Un constat amiable a été établi entre les conducteurs.
Par ordonnance du 11 avril 2022, le juge des référés du tribunal judiciaire de Marseille a ordonné une expertise médicale de M. [D] [C] et condamné la société Groupama Méditerranée à lui payer une provision de 2 400 euros en réparation de son préjudice corporel.
L’expertise a été confiée au docteur [M], lequel a rendu son rapport le 20 janvier 2023.
Par actes de commissaire de justice des 14 et 15 février 2023, M. [D] [C] a assigné la société Groupama Méditerranée et la Caisse primaire d’assurance maladie des Bouches du Rhône (CPAM) devant le tribunal judiciaire de Marseille, aux fins de voir, sous le bénéfice de l’exécution provisoire, condamner l’assureur à lui payer les sommes suivantes :
— 8 812,55 euros au titre de l’indemnisation de son préjudice corporel, déduction faite de l’indemnité provisionnelle judiciairement allouée d’un montant de 2 400 euros,
— 3 000 euros au titre de l’article 700 du code de procédure civile, ainsi qu’aux dépens, distraits au profit de Me [D] Chiche.

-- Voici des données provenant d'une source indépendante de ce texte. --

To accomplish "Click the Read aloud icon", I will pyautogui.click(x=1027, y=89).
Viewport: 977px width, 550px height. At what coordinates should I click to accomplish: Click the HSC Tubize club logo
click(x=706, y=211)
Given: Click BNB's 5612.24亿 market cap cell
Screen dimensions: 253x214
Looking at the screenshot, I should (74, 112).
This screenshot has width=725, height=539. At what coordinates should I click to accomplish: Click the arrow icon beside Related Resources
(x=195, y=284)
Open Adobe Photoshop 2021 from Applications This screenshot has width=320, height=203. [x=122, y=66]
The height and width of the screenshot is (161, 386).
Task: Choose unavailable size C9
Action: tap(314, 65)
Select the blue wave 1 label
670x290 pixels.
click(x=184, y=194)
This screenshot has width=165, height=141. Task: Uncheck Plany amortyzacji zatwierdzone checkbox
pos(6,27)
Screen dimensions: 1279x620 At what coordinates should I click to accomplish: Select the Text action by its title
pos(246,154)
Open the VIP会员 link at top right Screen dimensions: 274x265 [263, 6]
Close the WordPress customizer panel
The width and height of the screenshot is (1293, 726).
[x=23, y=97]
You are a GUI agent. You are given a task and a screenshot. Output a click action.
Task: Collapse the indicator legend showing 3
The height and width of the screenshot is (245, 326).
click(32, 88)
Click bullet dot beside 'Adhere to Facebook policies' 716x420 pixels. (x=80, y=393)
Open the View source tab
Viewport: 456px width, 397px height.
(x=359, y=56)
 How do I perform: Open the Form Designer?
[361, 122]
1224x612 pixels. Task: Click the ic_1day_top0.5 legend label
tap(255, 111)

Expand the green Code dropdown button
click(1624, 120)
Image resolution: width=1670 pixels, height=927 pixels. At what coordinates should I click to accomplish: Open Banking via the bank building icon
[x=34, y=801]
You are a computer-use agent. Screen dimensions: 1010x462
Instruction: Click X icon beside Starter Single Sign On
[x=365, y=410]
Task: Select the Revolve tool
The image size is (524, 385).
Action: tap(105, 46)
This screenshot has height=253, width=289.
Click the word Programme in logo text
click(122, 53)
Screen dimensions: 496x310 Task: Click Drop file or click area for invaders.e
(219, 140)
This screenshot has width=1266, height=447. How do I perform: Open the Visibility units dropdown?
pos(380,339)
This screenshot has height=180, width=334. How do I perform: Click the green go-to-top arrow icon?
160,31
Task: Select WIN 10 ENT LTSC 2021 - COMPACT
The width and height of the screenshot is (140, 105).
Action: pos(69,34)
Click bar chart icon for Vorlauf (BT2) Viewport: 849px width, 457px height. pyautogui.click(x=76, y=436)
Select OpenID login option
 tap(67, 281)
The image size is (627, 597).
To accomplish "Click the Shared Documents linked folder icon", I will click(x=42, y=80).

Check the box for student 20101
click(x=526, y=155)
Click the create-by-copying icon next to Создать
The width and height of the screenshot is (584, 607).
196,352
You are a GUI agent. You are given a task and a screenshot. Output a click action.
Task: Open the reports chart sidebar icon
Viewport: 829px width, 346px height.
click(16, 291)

Par conclusions notifiées par voie électronique le 5 octobre 2023, la société Groupama Méditerranée demande au tribunal de :
— allouer à M. [D] [C] les sommes suivantes :
* frais d’assistance à expertise : 600 euros,
* perte de gains professionnels actuels : néant,
* déficit fonctionnel temporaire partiel 25% : 143 euros,
* déficit fonctionnel temporaire partiel 10% : 416 euros,
* souffrances endurées : 4 000 euros,
* déficit fonctionnel permanent : 3 000 euros,
* total : 8 159 euros,
* à déduire provision versée : – 2 400 euros,
* solde : 5 759 euros,
— rejeter pour le surplus l’ensemble des demandes de M. [D] [C].
En application de l’article 455 du code de procédure civile, il est renvoyé aux conclusions des parties pour un plus ample exposé des demandes et moyens.
La clôture de l’instruction est intervenue par ordonnance du 9 octobre 2023.
Régulièrement assignée selon procès-verbal de remise à personne habilitée, la CPAM des Bouches du Rhône n’a pas constitué avocat.
M. [D] [C] produit, en pièce n°9, l’état des débours définitifs de la CPAM, au contradictoire de la société Groupama Méditerranée.
A l’issue de l’audience du 10 mars 2025, l’affaire a été mise en délibéré au 22 avril 2025.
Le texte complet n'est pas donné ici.